28 (siapa pengkhianat itu)

853 67 6
                                    

Selama beberapa minggu terakhir, Rimba bersama tiga sahabatnya—Yuda, Bagas, dan Guan—terus memantau seorang pria misterius dalam bayang-bayang. Mereka tidak pernah bertindak gegabah, menyamarkan keberadaan mereka di tengah keramaian, berpura-pura sebagai pengunjung biasa agar tidak menarik perhatian. Setiap langkah direncanakan dengan hati-hati, memastikan target tidak menyadari bahwa dirinya sedang diawasi.

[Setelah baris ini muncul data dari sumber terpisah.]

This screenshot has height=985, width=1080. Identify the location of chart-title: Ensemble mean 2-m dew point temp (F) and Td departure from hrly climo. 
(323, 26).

Seperti biasa, mereka membolos sekolah demi mengumpulkan informasi terbaru tentang pria yang menjadi target mereka. Hubungan Rimba dengan keluarganya belakangan ini memang membaik; ia telah memaafkan ayah dan abangnya. Namun, sifat keras kepalanya membuatnya mengabaikan peringatan untuk menjauh dari bahaya.

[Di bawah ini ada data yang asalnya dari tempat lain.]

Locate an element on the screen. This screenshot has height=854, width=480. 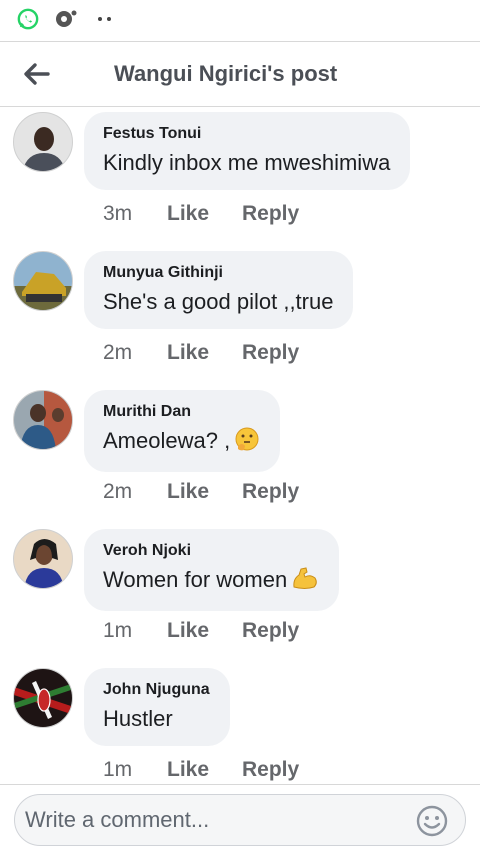
commenter-name: Veroh Njoki is located at coordinates (211, 551).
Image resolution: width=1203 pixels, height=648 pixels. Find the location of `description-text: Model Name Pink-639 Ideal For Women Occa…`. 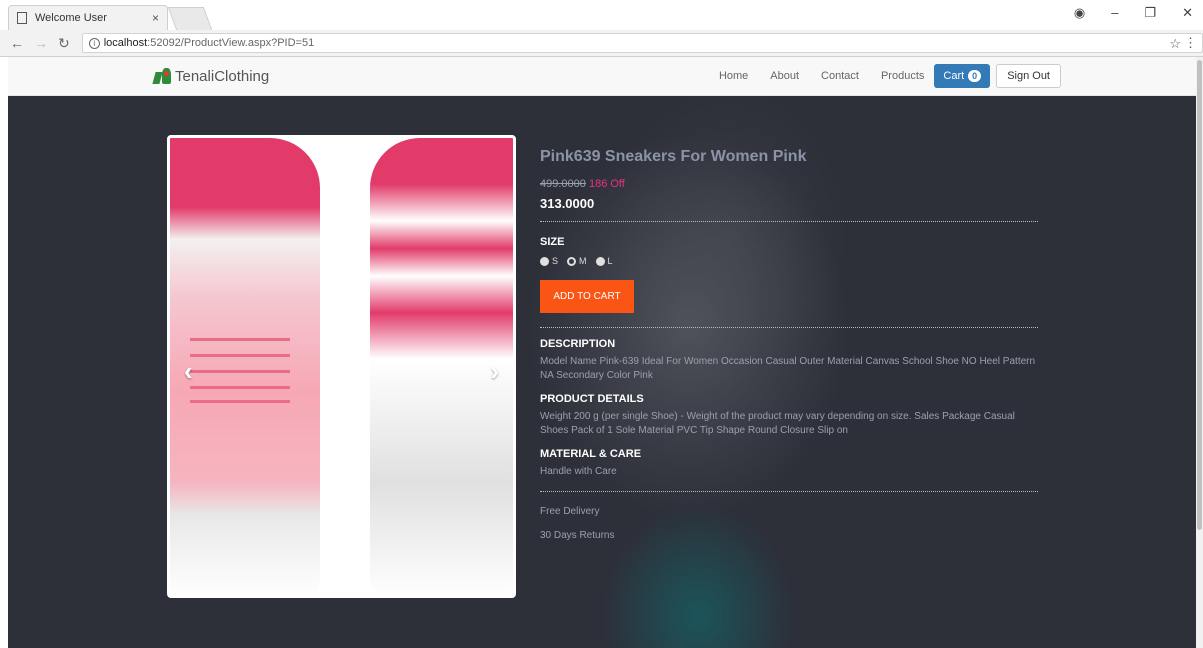

description-text: Model Name Pink-639 Ideal For Women Occa… is located at coordinates (788, 368).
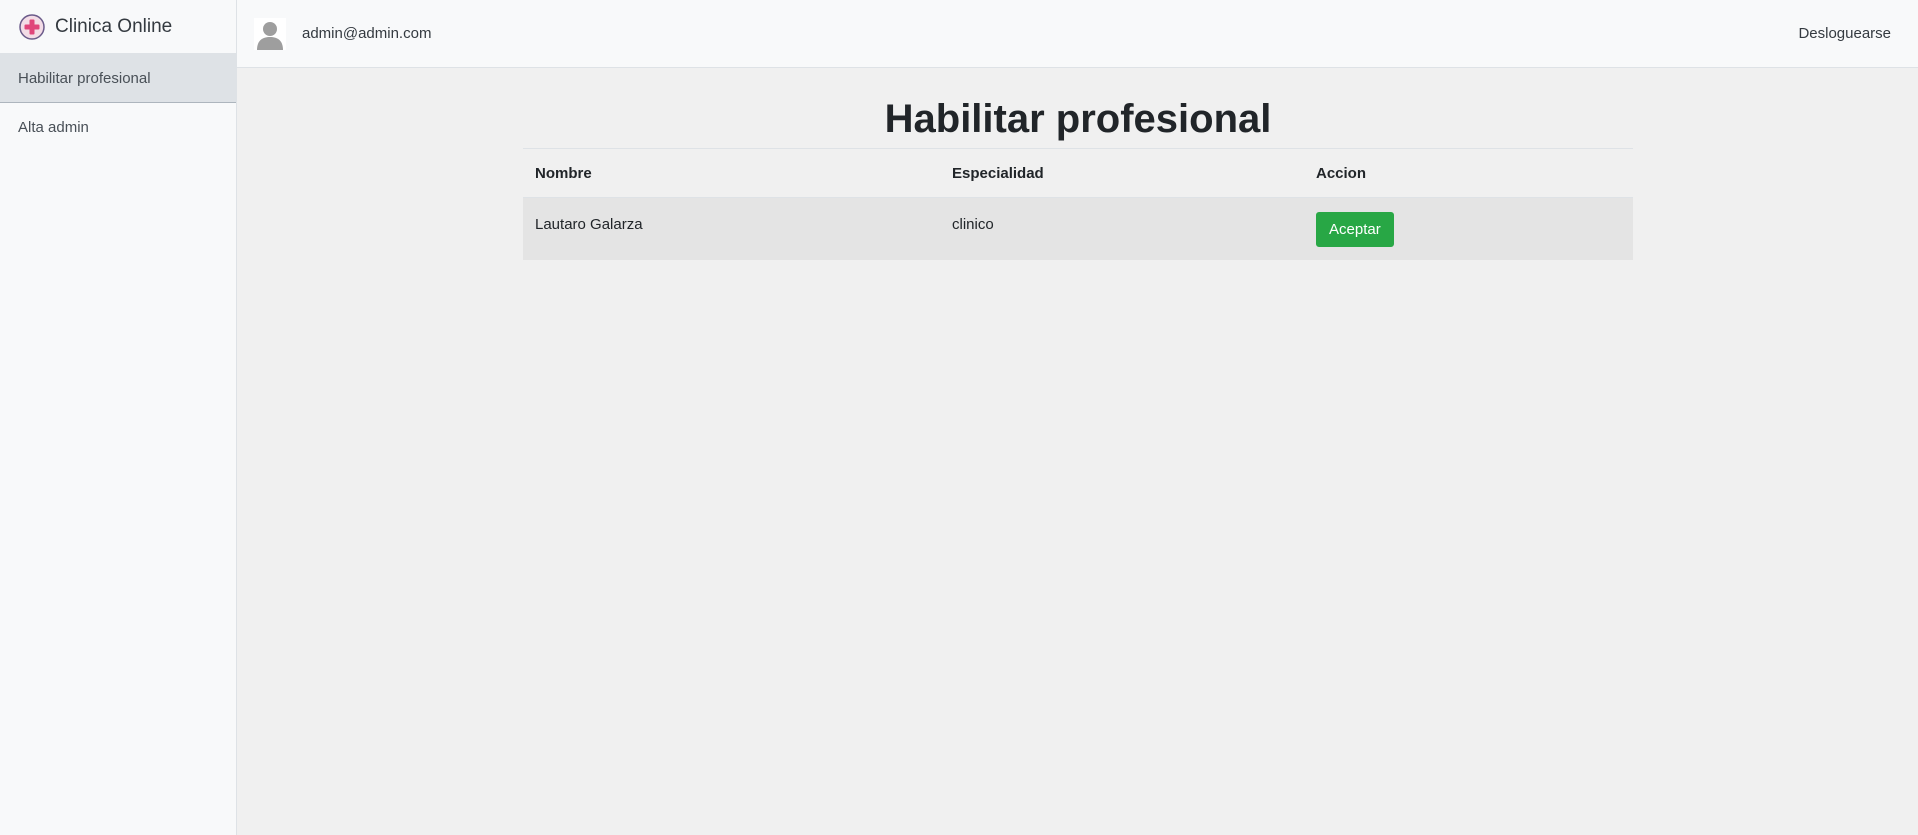 The width and height of the screenshot is (1918, 835). What do you see at coordinates (1355, 229) in the screenshot?
I see `accept-button: Aceptar` at bounding box center [1355, 229].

Misi ini bukan tanpa risiko. Namun, bagi Rimba, risiko adalah harga yang pantas untuk membuktikan dirinya sebagai anggota penting keluarga Jovetic. Meski hubungan dengan ayah dan abangnya, Argo, mulai membaik setelah konflik panjang, Rimba masih menyimpan tekad kuat untuk menunjukkan bahwa ia layak dihargai. Ia tahu dirinya tidak memiliki karisma dan strategi seperti Argo, ataupun kecerdasan luar biasa seperti Fano, adik bungsunya. Tapi, Rimba percaya bahwa keberanian dan loyalitasnya adalah senjata terkuat yang ia miliki.

Dalam misinya ini, ia hanya mempercayai tiga orang sahabat yang selalu ada di sisinya:

Yuda, pengamat ulung dengan tatapan tajam seperti elang, bertugas memantau setiap gerakan target mereka.

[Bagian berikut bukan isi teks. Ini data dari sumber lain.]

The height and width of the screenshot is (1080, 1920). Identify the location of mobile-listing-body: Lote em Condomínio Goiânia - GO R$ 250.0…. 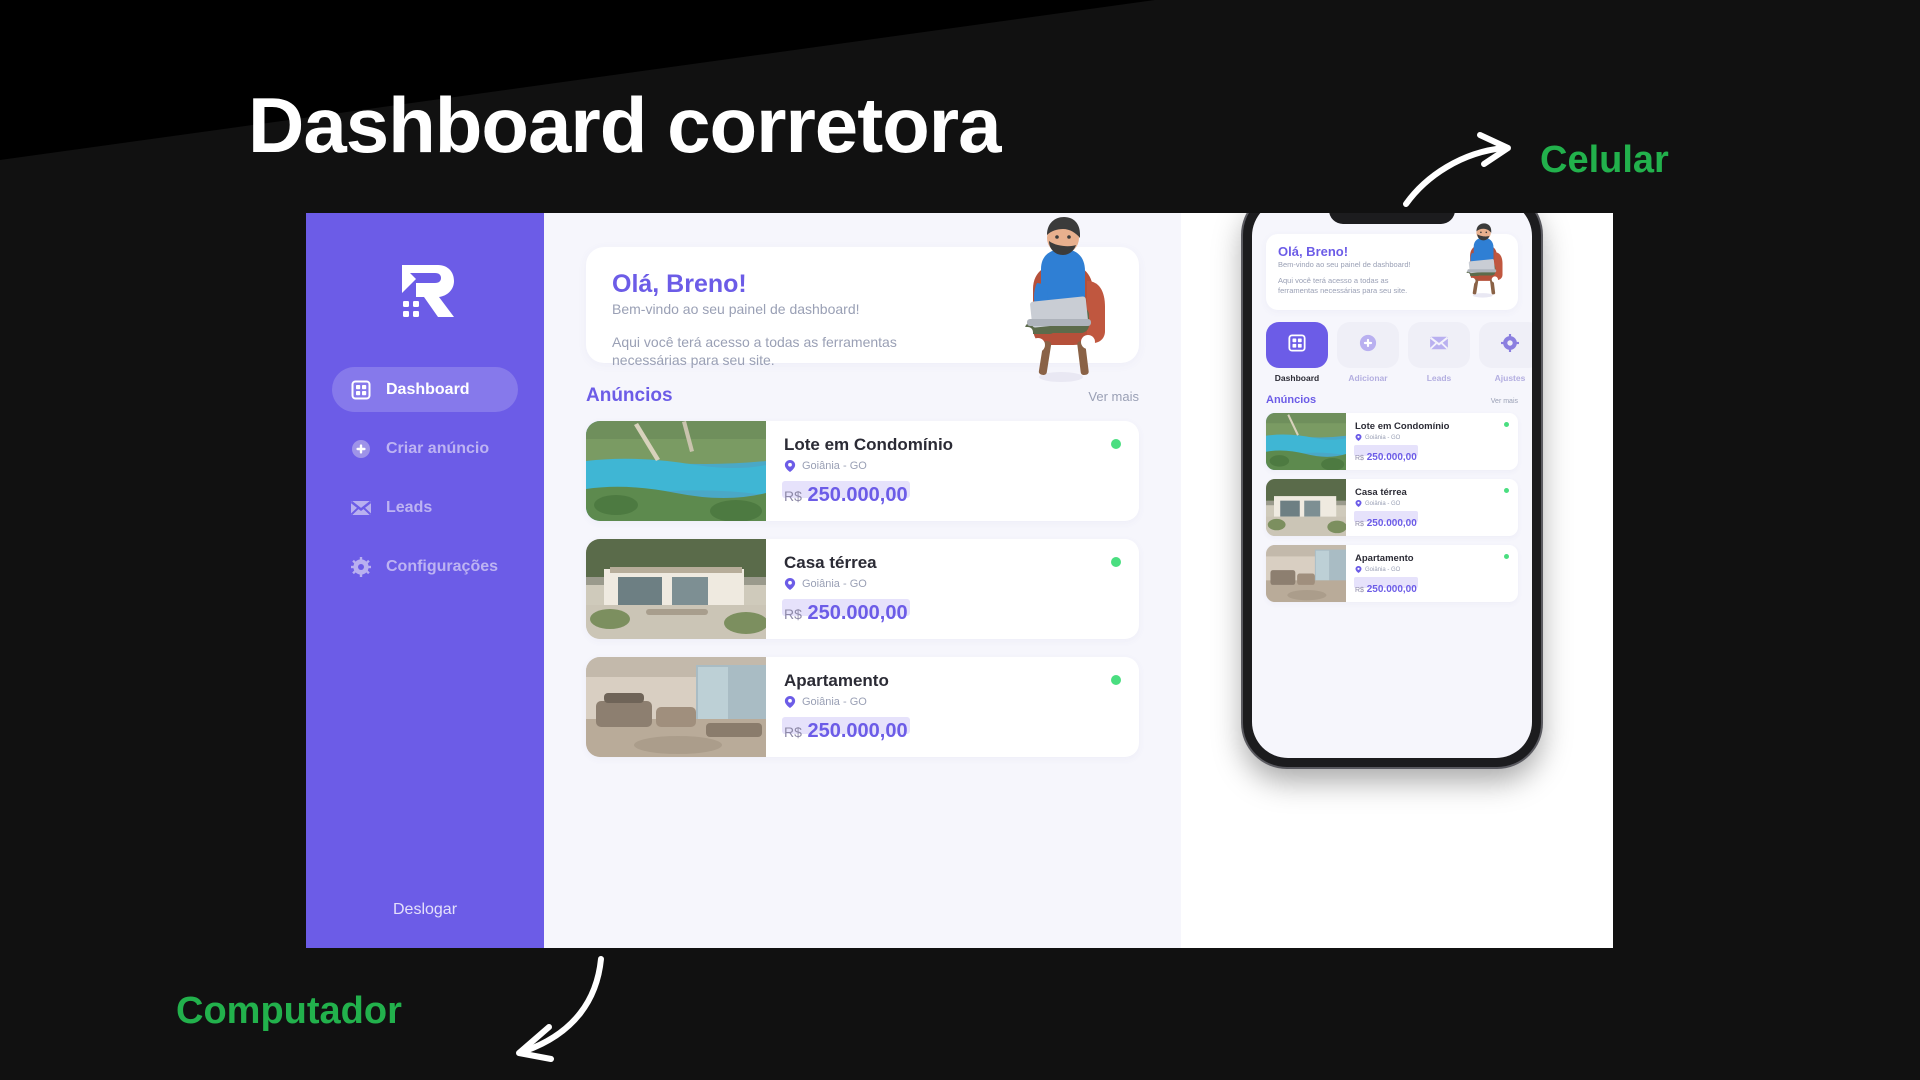
(1432, 442).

Bagas, seorang pemikir cerdas yang mencatat setiap detail informasi penting di ponselnya untuk menyusun rencana.

Guan, sosok yang memiliki insting tajam dan naluri waspada, selalu memastikan mereka tidak dicurigai oleh siapapun.

Setelah membayar makanan mereka secara cepat, Rimba dan ketiga sahabatnya mengikuti pria itu keluar. Jalanan sudah mulai sepi, memberikan mereka ruang untuk bergerak lebih dekat tanpa menarik perhatian. Langkah mereka semakin cepat dan senyap hingga akhirnya mereka berhasil mempersempit jarak. Ketika pria itu memasuki sebuah lorong gelap yang sepi, Rimba mengambil alih.

Dengan cekatan, ia menarik lengan pria itu dan mendorongnya ke dinding. Gerakannya penuh kekuatan, membuat pria itu tak mampu melawan.

“Apa maumu?!” pekik pria itu, terkejut oleh tindakan tiba-tiba Rimba.

Rimba menatapnya tajam. "Aku yang seharusnya bertanya. Untuk alasan apa kalian mengincar kepala seorang remaja?" tanyanya dengan nada penuh tekanan.

Pria itu terlihat gugup, tetapi mencoba menjawab dengan tenang, "Kematian dia akan menghancurkan musuhku. Dengan begitu, mereka bisa dengan mudah kami kalahkan."

“Motif kalian?” desak Rimba tanpa memberikan ruang untuk berkelit.

"Dendam masa lalu," jawab pria itu, suaranya mulai gemetar.

“Kenapa dendam itu ada?” tanya Rimba lagi.

"Karena dia terlalu menarik perhatian sejak dulu. Dia adalah ancaman yang harus disingkirkan," ucap pria itu akhirnya.

Mata Rimba menyipit, menatapnya tajam. "Aku tahu siapa kau. Jangan bermain-main denganku!" ancamnya.

Namun, pria itu justru tertawa kecil, meskipun jelas terlihat gugup. "Kau terlalu percaya diri, bocah. Kau pikir sedang memburu mangsa, tapi nyatanya kaulah yang masuk ke dalam perangkap kami."

Belum sempat Rimba merespons, pria itu tiba-tiba melayangkan pukulan ke hidungnya. Serangan dadakan itu membuat Rimba mundur beberapa langkah. Saat itulah dari kegelapan, ratusan pria berbaju hitam muncul dan mengepung mereka berempat.

“Ini jebakan.” Yuda berbisik, bersiap.

Ketiga sahabat Rimba segera bertindak.

Guan mengeluarkan gunting kecil dari sakunya, memegangnya dengan cekatan.